The average asking rent in Manhattan was $45.84 a square foot at the end of the third quarter, Cushman & Wakefield reported, up from $43.46 in the second and $41.35 a foot a year ago. Rents in prime office buildings are reaching well over $100 a square foot, and the investment sales market in Manhattan is on pace in 2006 for a record year (see below).
Midtown
Only two Midtown Class A buildings are expected to be completed in the next 18 months — the New York Times headquarters on Eighth Avenue and One Bryant Park on 42nd Street — and each is already 85 percent pre-leased, Cushman & Wakefield reported.
“With much of the development in Midtown already spoken for, it’s going to become increasingly difficult to find office space, especially for those tenants looking for large, contiguous blocks of space,” said Joseph Harbert, COO of the New York metro region for Cushman & Wakefield.
Midtown’s vacancy rate dropped from 6.9 percent in the second quarter to 6.5 percent in the third. The rate for Class A Midtown space, the most coveted in Manhattan, dropped from an already five-year low of 6.8 percent in the second quarter to 6.3 percent. More than 4.2 million square feet of Class A space was taken off the Midtown market in the third quarter.
And it was snatched for increasingly higher rents. The average asking rent in Midtown was $53.02 a square foot in the third quarter, up from $50.35 the quarter before and $48.06 in the third quarter of 2005. The Class A rent was $59.47 a foot in Midtown in the third quarter, up from $56.08 in the second.
Midtown South
The vacancy rate in Midtown South ticked slightly upward in the third quarter, rising 0.1 percent from the second quarter to 6.1 percent. And the vacancy rate for the Class B space that dominates the submarket was also up quarter over quarter, from 7.5 percent in the second quarter to 8 percent through September.
Midtown South, however, remains tight. It has, for instance, just three Class A spaces of at least 100,000 contiguous square feet, Cushman & Wakefield reported, and the vacancy rate for Midtown South Class C space is 3.7 percent; the rate for Class A space is similarly low at 5.6 percent, below the overall Manhattan Class A vacancy rate.
Downtown
Four of the top 10 leases in Manhattan in the first nine months of 2006 were inked in Downtown, including the two biggest of the third quarter. Moody’s Investors Service took 589,945 square feet in 7 World Trade Center, and the city’s Department of Transportation leased 429,258 square feet in 55 Water Street.
More than 4 million square feet of office space was leased in Downtown in the first nine months of 2006, compared to 3.4 million during the same period last year. This absorption helped drive down Downtown’s vacancy rate in the third quarter to its lowest level since September 11; it dropped from 11.2 percent in the second quarter to 9.1 percent, according to Cushman & Wakefield.
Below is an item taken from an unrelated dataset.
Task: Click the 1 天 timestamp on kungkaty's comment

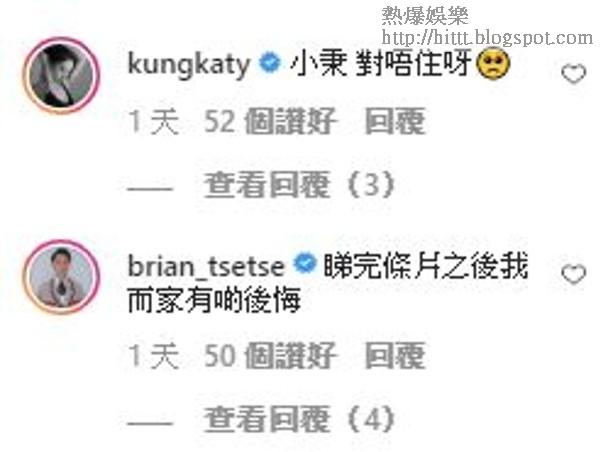Action: click(x=154, y=122)
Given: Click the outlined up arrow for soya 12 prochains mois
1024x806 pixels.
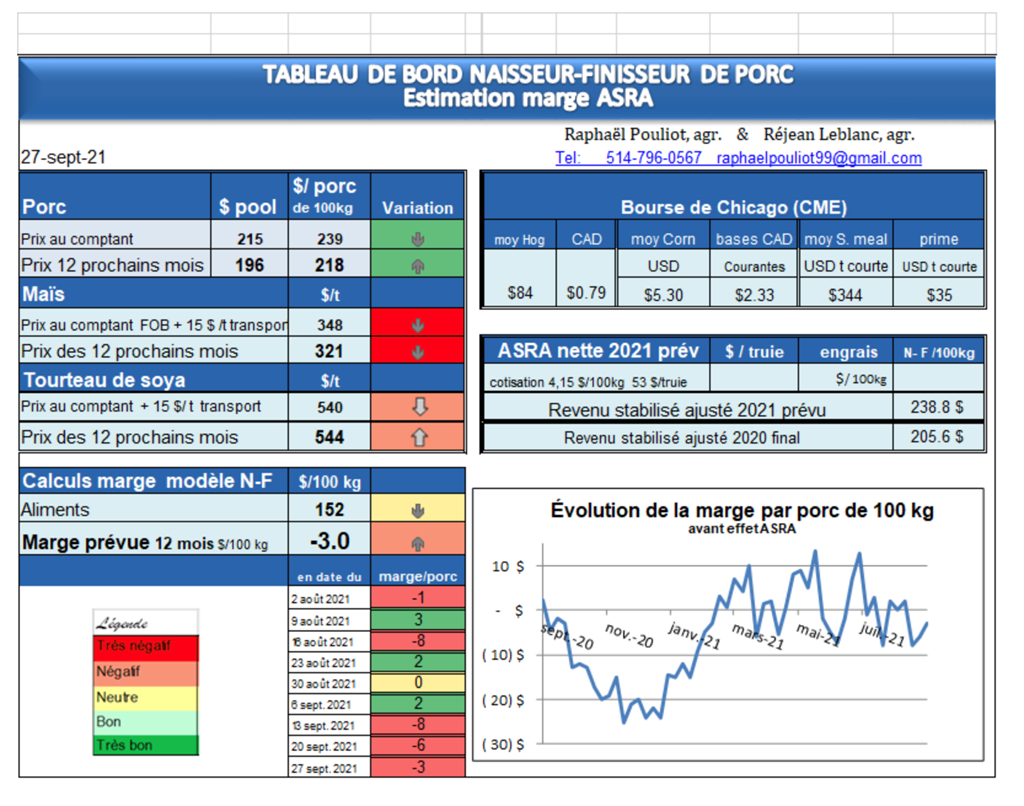Looking at the screenshot, I should pyautogui.click(x=417, y=437).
The average asking rent for Downtown office space increased more than $5 on average year over year to $36.18 a square foot in the third quarter; it was also up from $35.18 a foot in the second. For Class A space, such as that inside 7 World Trade Center, the average rent was $41.76 a foot, up from $40.23 the quarter before.
Office deals push Manhattan investment sales toward record year
Office building deals are spurring the Manhattan investment sales market toward a record year in 2006.
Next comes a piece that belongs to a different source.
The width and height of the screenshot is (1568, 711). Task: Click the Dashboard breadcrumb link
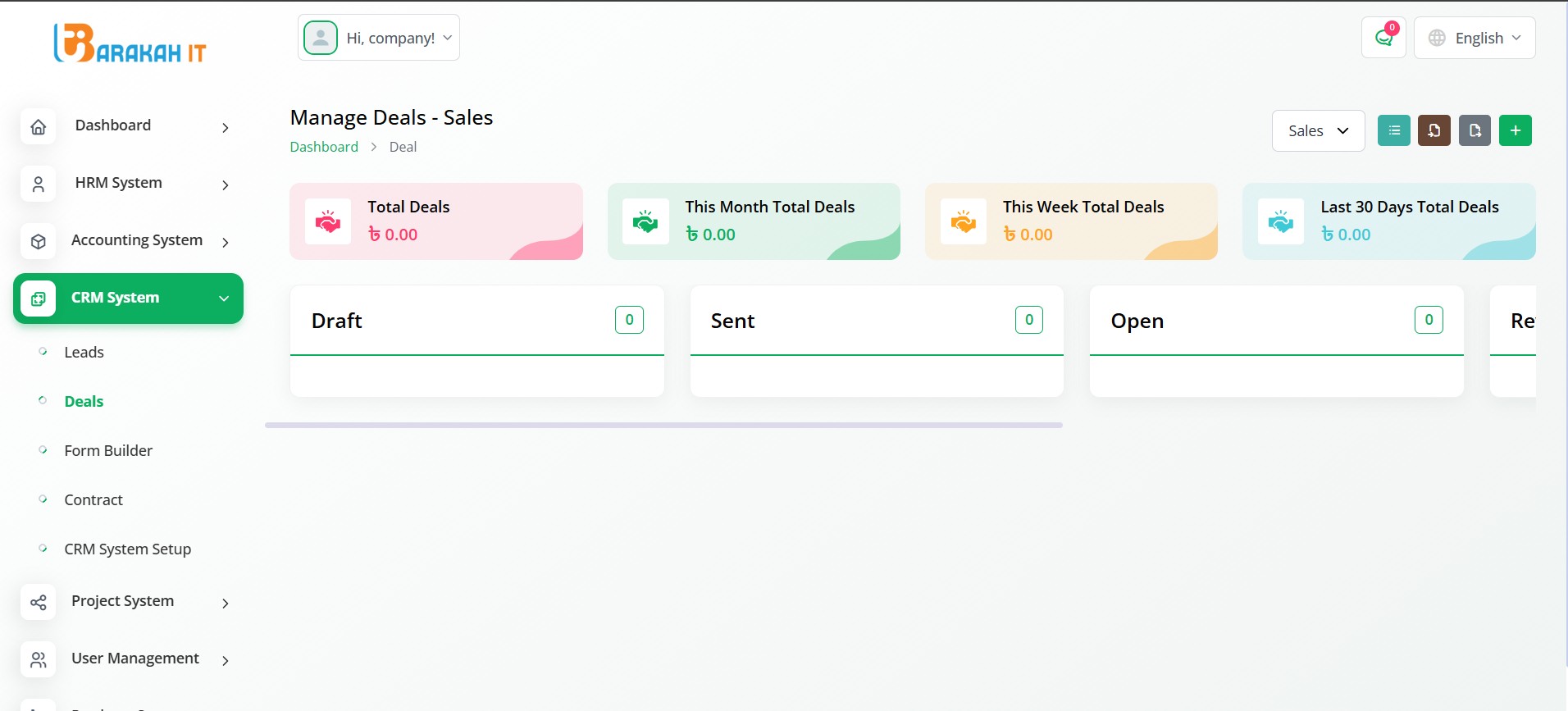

Sixty-two percent of the $14.3 billion in investment sales closed or put in contract in the first nine months of 2006 involved office properties, according to brokerage Cushman & Wakefield.
Last year, $12 billion in investment sales closed in the first nine months of the year on the way toward a record annual total of $20.9 billion.
Investors are taking advantage of strong office leasing fundamentals in putting their money into office properties, according to Joseph Harbert, head of Cushman & Wakefield’s New York area operations.
The Manhattan office vacancy rate was 7 percent by the end of the third quarter of 2006, according to Cushman & Wakefield, down from 7.8 percent in the second quarter and nearly 10 percent during the third quarter of 2005. Asking rents, at the same time, for office space have continued to rise, with the Manhattan overall rent averaging $45.85 a square foot by the end of the third quarter, up more than $4 from the average rent in the third quarter of last year.
While office building deals are fueling the record-setting 2006 investment sales market, investors are shunning the residential side. Residential properties accounted for 12.7 percent of the investment sales in Manhattan in the first nine months of 2006, down from 22.9 percent during the same period last year.